Peter the Great taxed people for growing beards
Modern Russia started with the rule of Peter the Great. He realised that Russia should be westernised to ensure its independence. Already fascinating by mechanical inventions, he studied government and business models of the West.
But Peter also believed in starting from the bottom and working his way up. He learned ship building from the Europeans he invited to Russia, and built a ship himself, which he captained as Peter Alekseevich. In 1697, he accompanied an embassy to European courts as a carpenter named Peter Mikhailov. He also served as seaman, soldier, barber and, to the discomfort of his courtiers, as dentist.
Peter sent Russians to be educated in the West, and imported skilled labour, military and administrative experts from abroad. He encouraged smoking, but taxed tobacco. Because European men usually were clean shaven, he taxed Russians wearing beards. He modernised the calendar, simplified numerals, and encouraged private industry and mining. Remarkably, Peter managed to modernise Russia without borrowing money for his state. Instead, he taxed his citizens heavily.
To ensure continual contact with the West, Peter captured the eastern shores of the Baltic Sea from the Swedes and built a new capital, St. Petersburg, on its shores.
Peter was a big strong man, 2,04 meters (6′ 8” inches) tall, and unlike previous monarchs, not afraid of physical labour.

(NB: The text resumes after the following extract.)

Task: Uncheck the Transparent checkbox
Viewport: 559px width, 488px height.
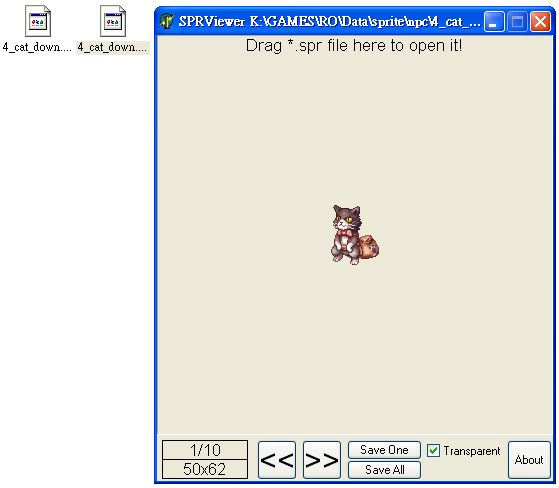Action: pyautogui.click(x=433, y=451)
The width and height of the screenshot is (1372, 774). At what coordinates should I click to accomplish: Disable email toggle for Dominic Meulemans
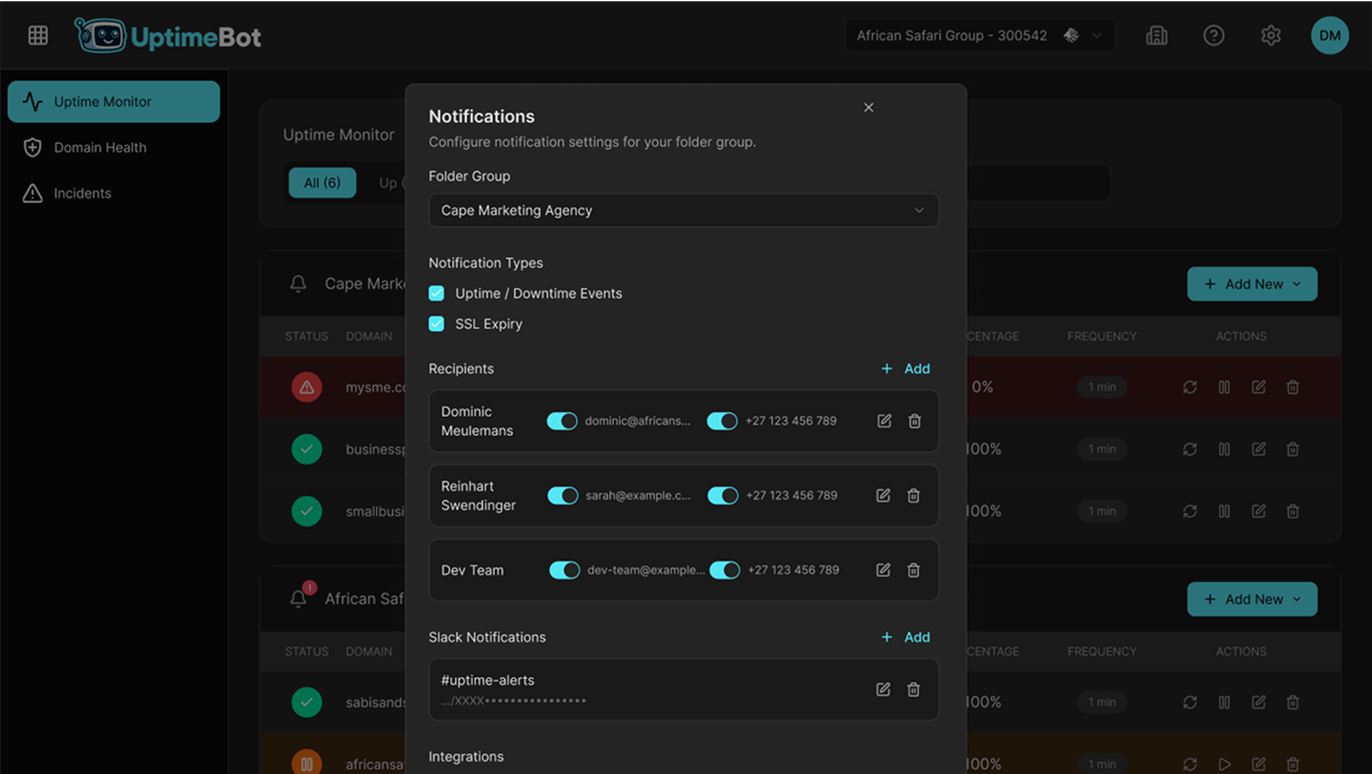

In November 1724, he dived into the cold northern ocean to assist in a ship rescue. It led to his illness and death.
Peter the Great (1672 – 1725) was proclaimed Tzar at age 10, but due to a power struggle had to rule under the patronage of his sister Sofia. He seized control from her when he was just 17. His real name was Peter Romanov.
In 1715, at the funeral of a favourite court dwarf, lines of ecclesiastics were followed by 24 pairs of male and female dwarves arranged by height, followed by Peter and his ministers.